- Known for: Endoscopic and minimally invasive spine surgery
- Awards: Parviz Kambin Award (2019)

Academic background
- Alma mater: Tsinghua University (BA); Cornell University Medical College (MD); Cornell University Graduate School of Medical Sciences (PhD);

Academic work
- Institutions: The Endoscopic Spine Institute of New York; Shen-Spine; SUNY Upstate Medical University; Adirondack Spine Institute;

= Jian Shen =

Jian Shen is an American orthopedic surgeon specializing in fully endoscopic and minimally invasive spinal surgery. He is a founding partner of The Endoscopic Spine Institute of New York and founder of the Shen-Spine practice. He previously served as a clinical associate professor at SUNY Upstate Medical University.

==Early life and education==
Shen was born in China. He earned a Bachelor of Arts in biology and computer science from Tsinghua University in Beijing, China. He later completed an MD at Cornell University Medical College and a PhD in pharmacology at the Cornell University Graduate School of Medical Sciences in New York City.

Shen completed a general surgery internship at the Mayo Medical Center in Rochester, Minnesota, followed by an orthopedic surgery residency and physician-scientist research fellowship at Wake Forest University Baptist Medical Center from 2002 to 2007. Shen subsequently completed a spine surgery fellowship at the University of California, San Francisco in 2010–2011.

==Career==
Shen is board-certified in orthopedic surgery by the American Board of Orthopaedic Surgery and is a Fellow of the American Academy of Orthopaedic Surgeons (FAAOS). He is a founding member of the International Society of Endoscopic Spine Surgery and a member of the North American Spine Society, the Society for Minimally Invasive Spine Surgery, the International Society for the Advancement of Spine Surgery, AO Spine, and the Minimally Invasive Neurosurgical Society.

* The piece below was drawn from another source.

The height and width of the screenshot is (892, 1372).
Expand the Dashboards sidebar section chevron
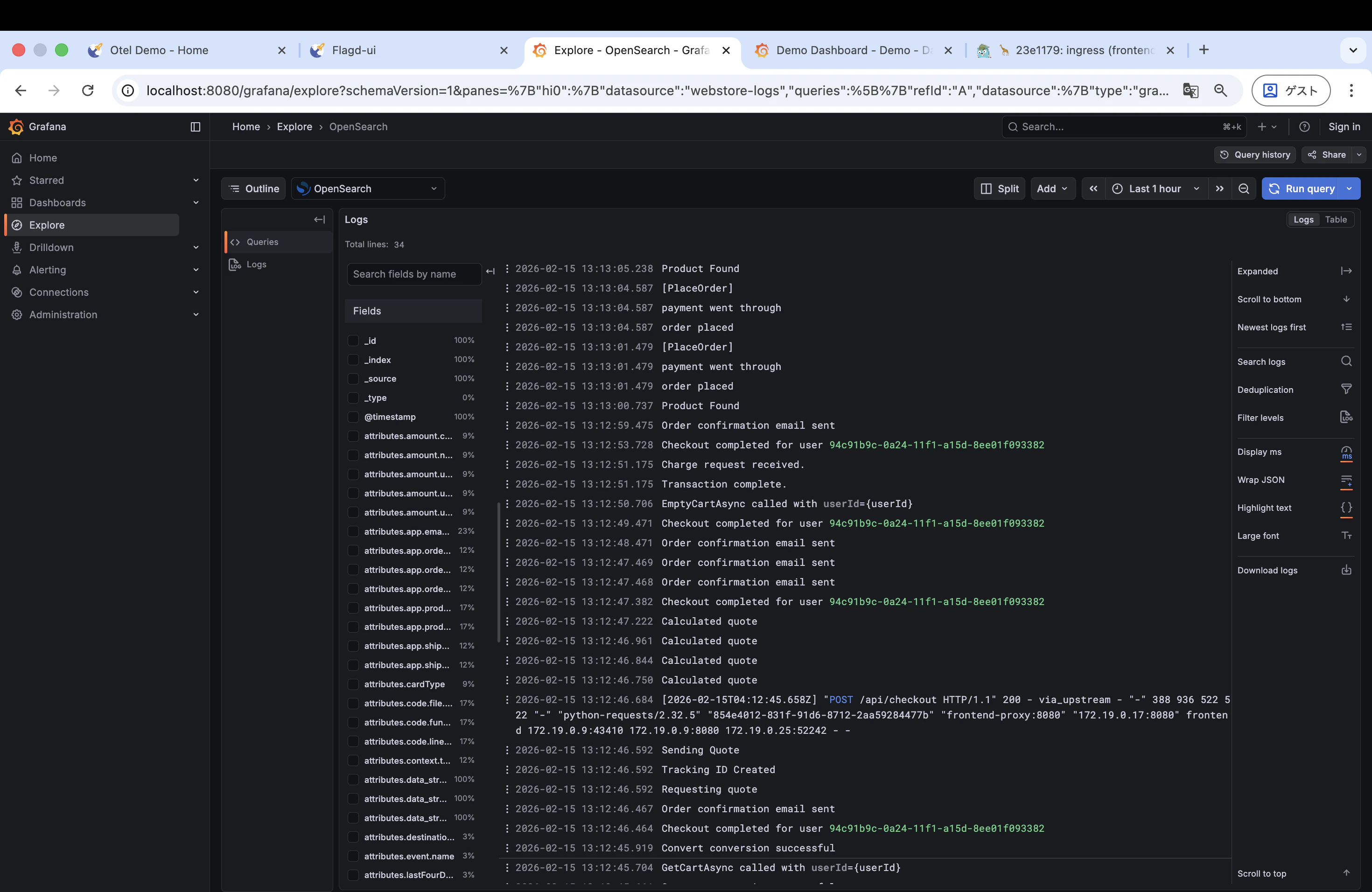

Shen founded Shen-Spine, which operates practices in Manhattan, Latham, and Amsterdam, New York, as well as Edison, New Jersey. He also serves as Medical Director of the Adirondack Spine Institute at Nathan Littauer Hospital in Gloversville, New York. He previously served as a clinical associate professor at SUNY Upstate Medical University and has been a visiting professor at the Medical University of South Carolina and Weill Cornell Medical College.

Shen developed an endoscopic operative protocol called enVision Spine Surgery, in which procedures are performed through sub-centimeter incisions to minimize disruption to muscles and ligaments.

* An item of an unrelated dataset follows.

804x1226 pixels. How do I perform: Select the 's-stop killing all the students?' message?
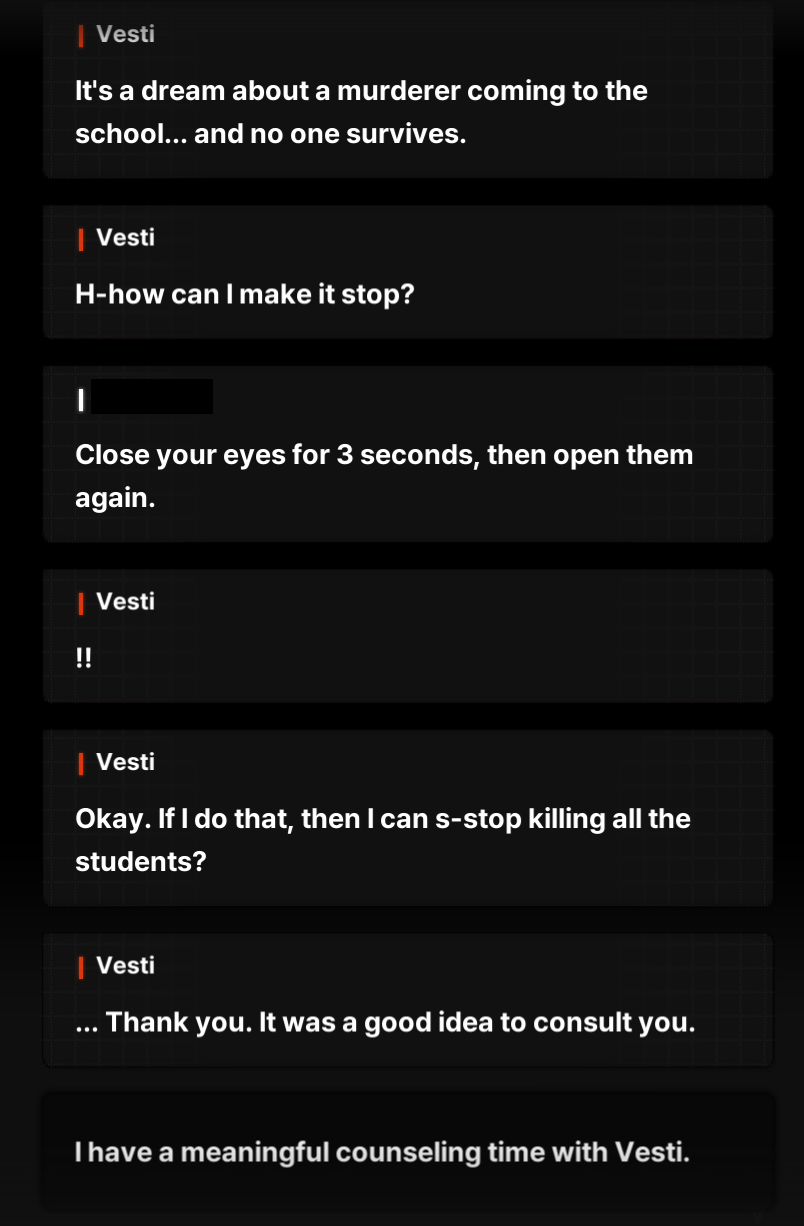tap(383, 840)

In 2025, Shen co-founded The Endoscopic Spine Institute of New York (ESINY) with neurosurgeons Albert E. Telfeian, Sanjay Konakondla, and Travis Hill.

==Research==
Shen has published peer-reviewed studies and book chapters on endoscopic and minimally invasive spine surgery, including a chapter in the fifth edition of Benzel's Spine Surgery. His published research includes work on transforaminal endoscopic discectomy for thoracic disc herniations and revision surgery for lumbar pseudarthrosis. In November 2025, Shen co-authored a study in the International Journal of Spine Surgery analyzing patient travel distances to ESINY as an indicator of demand for specialized endoscopic spine care.

==Awards and recognition==
In 2019, Shen received the Parviz Kambin Award, presented by joimax and the Endoscopic Spine Academy (ESPINEA) in Salzburg, Austria, in recognition of contributions to transforaminal endoscopic spine surgery.